The signals from smaller observations seem to indicate that there is a need for a large study, which would clarify whether childbirth classes could have an impact on elements of perinatal care and which elements it would be. It may be helpful to create a more precise curriculum and make better use of the time allocated for education during childbirth classes so that they could prepare women for childbirth by facilitating its course and supporting mothers in the postpartum period.

Conclusions

-The level of anxiety associated with childbirth and the level of pain during childbirth is not modulated by childbirth classes during the pandemic period.

-There is s a correlation between particular formulation of the Delivery Fear Scale and “week of gestation” variable.

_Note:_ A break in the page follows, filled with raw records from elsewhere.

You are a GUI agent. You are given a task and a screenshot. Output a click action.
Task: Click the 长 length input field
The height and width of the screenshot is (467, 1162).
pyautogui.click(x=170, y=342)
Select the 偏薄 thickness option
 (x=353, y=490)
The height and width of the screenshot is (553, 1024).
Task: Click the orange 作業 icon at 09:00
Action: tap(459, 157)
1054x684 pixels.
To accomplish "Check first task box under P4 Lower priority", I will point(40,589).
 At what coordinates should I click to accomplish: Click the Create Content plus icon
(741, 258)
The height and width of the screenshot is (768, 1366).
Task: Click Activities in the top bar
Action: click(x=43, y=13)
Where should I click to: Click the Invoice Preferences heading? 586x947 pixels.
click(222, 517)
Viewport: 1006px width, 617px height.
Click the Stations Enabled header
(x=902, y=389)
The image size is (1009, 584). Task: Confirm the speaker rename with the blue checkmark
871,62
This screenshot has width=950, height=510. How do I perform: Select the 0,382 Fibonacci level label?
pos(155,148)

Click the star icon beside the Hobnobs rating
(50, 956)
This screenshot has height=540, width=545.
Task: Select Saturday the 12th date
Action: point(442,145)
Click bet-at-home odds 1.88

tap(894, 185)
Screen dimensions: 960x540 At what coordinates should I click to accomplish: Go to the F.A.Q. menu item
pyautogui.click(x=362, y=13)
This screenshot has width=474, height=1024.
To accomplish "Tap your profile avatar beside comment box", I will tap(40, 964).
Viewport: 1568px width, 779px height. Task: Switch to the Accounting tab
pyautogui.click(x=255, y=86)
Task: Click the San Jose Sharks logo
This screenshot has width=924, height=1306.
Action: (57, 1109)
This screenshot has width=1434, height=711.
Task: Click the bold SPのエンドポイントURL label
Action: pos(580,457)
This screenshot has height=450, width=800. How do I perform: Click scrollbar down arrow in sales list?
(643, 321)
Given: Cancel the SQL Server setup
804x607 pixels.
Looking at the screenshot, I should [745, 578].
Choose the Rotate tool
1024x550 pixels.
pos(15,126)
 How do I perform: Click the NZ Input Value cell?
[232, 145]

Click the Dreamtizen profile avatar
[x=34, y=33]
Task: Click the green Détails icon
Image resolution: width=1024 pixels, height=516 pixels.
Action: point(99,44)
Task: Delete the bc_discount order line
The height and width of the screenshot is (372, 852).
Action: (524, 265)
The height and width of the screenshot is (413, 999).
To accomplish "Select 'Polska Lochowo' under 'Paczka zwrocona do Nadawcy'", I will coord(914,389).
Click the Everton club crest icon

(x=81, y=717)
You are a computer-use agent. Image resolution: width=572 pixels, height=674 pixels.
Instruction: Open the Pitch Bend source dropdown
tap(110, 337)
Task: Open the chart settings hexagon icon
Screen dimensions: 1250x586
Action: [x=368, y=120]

-In the group of women who gave birth naturally without anesthesia, there are no significant differences between groups in terms of mean and maximum pain during labour.

Future Directions

Considering the obtained results and the reports of other authors, it seems necessary to conduct a multi-centre study on an appropriately large group of women to determine the need for childbirth classes or to identify the group of women to whom participation in such classes brings the greatest benefits. In further studies, it would seem advisable to distinguish between primiparas and multiparas, and to analyze differences between the effects, depending on the type of participation (online vs standard) in childbirth classes.

Acknowledgments

We would like to thank the director of Zespół Opieki Zdrowotnej w Bolesławcu for the permission to conduct research on the gynecological department and midwife Paulina Wiśniowska, who collected surveys among pregnant women.

Funding

Wroclaw Medical University; SUB.C310.21.059.

Disclosure

All authors reported no conflicts of interest for this work.